[What you need to do] Repeat the lines below exactly as written, please, from the line with "Task: Select the 12 Jun 18:30 time label" to the line with "Task: Click the feedback speech-bubble icon", both lines included, and no others.

◇ ◇ ◇ ◇

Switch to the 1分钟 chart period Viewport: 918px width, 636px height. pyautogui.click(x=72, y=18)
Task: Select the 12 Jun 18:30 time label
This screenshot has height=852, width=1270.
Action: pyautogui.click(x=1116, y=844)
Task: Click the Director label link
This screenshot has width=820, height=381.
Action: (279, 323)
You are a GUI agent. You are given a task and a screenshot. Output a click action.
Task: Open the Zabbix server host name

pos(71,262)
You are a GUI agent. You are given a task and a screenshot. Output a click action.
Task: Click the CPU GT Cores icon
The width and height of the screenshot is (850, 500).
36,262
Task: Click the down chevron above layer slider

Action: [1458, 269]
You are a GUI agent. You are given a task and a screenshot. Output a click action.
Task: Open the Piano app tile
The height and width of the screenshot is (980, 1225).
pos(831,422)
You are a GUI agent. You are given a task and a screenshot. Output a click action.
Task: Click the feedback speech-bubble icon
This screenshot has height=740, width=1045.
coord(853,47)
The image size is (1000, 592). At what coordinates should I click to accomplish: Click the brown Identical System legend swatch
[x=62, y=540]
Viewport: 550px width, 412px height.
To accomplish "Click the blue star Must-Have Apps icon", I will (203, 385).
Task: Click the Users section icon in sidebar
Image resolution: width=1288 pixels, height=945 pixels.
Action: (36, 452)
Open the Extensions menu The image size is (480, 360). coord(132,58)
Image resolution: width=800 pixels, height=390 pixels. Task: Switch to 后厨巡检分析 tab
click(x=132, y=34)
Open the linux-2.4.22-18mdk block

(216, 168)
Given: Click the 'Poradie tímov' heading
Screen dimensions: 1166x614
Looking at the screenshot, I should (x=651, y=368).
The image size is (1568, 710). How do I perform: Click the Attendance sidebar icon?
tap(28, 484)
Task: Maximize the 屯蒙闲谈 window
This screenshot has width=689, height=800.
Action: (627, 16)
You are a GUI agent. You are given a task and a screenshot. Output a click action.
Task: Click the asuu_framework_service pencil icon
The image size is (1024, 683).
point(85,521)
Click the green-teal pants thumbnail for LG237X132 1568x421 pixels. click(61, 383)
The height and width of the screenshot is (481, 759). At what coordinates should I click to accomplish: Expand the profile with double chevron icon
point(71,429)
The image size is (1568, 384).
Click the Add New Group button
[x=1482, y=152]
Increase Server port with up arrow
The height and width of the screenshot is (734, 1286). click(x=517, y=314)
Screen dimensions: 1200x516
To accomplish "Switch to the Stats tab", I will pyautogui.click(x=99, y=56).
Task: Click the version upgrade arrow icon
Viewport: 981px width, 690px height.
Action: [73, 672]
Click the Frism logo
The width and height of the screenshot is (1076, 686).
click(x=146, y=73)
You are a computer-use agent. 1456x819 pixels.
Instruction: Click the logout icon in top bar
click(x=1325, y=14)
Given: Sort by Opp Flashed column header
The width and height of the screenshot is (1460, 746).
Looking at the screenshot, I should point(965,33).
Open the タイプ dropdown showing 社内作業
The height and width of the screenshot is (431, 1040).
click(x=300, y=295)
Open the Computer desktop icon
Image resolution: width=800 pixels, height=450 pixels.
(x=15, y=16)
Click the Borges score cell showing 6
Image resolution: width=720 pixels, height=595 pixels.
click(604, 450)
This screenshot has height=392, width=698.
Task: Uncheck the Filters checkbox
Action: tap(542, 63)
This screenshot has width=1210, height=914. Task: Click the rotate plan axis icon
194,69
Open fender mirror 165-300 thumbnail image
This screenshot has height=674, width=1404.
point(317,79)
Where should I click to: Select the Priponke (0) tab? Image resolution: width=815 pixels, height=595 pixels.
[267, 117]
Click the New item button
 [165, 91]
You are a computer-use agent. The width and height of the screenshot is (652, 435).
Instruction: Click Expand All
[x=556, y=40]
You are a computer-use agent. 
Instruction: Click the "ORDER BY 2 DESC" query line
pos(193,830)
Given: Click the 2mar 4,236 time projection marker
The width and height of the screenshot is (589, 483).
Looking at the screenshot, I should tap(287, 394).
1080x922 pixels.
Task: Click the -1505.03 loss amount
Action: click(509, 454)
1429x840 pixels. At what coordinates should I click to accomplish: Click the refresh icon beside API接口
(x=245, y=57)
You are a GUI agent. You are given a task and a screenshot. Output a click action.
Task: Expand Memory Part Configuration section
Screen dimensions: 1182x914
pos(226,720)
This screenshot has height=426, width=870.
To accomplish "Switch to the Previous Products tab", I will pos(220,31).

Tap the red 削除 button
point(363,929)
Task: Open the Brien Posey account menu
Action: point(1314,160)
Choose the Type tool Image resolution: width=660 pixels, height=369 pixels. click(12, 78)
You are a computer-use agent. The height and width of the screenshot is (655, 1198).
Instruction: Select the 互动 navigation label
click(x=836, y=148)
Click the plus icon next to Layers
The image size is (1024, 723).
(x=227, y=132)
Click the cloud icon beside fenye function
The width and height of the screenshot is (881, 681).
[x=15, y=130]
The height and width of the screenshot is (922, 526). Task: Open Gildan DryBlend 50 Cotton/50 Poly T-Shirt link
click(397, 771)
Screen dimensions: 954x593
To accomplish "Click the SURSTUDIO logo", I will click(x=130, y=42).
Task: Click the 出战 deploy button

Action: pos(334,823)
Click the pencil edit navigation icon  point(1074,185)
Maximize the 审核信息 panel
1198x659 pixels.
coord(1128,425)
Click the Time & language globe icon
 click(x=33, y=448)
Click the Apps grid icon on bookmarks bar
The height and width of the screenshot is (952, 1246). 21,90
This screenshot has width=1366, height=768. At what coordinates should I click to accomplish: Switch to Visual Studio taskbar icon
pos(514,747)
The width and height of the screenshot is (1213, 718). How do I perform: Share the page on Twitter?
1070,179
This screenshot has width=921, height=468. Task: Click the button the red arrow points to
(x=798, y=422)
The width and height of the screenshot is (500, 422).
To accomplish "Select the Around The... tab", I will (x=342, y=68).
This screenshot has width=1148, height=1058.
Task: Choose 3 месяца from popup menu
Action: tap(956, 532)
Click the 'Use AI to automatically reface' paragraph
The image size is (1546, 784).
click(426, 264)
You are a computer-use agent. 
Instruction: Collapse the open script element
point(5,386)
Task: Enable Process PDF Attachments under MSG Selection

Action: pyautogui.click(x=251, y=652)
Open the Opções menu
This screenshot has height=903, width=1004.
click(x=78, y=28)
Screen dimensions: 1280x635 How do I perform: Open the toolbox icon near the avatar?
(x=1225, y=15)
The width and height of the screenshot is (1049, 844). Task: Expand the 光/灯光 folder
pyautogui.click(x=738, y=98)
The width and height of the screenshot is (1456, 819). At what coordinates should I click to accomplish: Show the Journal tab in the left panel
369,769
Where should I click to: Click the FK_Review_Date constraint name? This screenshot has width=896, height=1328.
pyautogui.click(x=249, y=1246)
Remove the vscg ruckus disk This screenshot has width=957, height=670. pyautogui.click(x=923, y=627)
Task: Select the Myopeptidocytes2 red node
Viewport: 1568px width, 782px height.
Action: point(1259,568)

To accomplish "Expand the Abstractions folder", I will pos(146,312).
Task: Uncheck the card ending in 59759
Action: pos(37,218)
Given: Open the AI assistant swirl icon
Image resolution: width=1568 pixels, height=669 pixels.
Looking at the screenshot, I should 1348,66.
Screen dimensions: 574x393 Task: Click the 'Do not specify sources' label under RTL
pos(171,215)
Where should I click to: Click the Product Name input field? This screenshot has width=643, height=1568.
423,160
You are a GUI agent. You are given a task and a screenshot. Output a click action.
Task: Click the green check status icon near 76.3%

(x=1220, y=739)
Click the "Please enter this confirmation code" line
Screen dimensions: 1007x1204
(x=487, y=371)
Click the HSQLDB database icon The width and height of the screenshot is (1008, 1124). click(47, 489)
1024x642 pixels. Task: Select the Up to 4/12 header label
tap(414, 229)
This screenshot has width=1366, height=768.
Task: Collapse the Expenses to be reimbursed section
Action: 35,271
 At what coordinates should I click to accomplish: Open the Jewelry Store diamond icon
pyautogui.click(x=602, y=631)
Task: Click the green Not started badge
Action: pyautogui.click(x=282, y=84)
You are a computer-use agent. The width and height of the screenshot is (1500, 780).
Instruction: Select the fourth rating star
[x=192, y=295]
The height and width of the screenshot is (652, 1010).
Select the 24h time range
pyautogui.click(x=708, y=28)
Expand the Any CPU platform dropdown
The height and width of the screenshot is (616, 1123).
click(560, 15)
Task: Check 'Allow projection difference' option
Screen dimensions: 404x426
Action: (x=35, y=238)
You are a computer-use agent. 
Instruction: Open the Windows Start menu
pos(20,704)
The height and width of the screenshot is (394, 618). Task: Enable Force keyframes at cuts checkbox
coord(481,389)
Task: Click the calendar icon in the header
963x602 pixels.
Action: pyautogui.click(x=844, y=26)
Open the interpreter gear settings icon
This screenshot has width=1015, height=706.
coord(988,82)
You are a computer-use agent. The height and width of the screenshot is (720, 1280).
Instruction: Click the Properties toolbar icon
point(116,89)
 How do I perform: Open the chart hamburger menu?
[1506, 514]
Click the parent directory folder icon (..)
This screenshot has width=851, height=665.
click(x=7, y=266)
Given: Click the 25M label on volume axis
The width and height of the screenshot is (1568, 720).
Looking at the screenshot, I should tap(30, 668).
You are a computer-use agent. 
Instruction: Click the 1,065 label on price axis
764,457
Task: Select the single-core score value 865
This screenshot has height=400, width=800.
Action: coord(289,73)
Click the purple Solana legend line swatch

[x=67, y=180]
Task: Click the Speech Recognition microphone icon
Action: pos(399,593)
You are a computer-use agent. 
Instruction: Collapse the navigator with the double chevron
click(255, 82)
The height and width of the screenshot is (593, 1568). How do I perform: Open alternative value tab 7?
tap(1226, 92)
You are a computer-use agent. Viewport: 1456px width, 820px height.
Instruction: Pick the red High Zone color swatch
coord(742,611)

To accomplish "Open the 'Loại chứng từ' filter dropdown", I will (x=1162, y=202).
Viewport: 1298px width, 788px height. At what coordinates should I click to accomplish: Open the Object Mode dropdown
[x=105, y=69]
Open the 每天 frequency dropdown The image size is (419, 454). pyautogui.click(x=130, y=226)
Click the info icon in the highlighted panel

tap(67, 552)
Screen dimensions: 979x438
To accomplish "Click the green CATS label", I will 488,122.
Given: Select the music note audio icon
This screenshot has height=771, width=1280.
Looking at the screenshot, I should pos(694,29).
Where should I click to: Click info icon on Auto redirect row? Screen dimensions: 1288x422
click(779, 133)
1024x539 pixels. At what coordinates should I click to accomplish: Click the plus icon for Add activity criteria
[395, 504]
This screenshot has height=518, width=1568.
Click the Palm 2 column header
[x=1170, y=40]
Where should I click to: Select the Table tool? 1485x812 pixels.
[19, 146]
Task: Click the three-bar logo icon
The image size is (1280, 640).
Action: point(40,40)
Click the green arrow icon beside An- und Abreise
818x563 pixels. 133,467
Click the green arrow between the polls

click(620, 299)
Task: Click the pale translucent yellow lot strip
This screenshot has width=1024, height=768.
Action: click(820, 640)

◇ ◇ ◇ ◇

[Exercise result]
Task: Select the 12 Jun 18:30 time label
This screenshot has height=852, width=1270.
Action: pyautogui.click(x=1116, y=844)
Task: Click the Director label link
This screenshot has width=820, height=381.
Action: (279, 323)
You are a GUI agent. You are given a task and a screenshot. Output a click action.
Task: Open the Zabbix server host name

pos(71,262)
You are a GUI agent. You are given a task and a screenshot. Output a click action.
Task: Click the CPU GT Cores icon
The width and height of the screenshot is (850, 500).
36,262
Task: Click the down chevron above layer slider

Action: [1458, 269]
You are a GUI agent. You are given a task and a screenshot. Output a click action.
Task: Open the Piano app tile
The height and width of the screenshot is (980, 1225).
pos(831,422)
You are a GUI agent. You are given a task and a screenshot. Output a click action.
Task: Click the feedback speech-bubble icon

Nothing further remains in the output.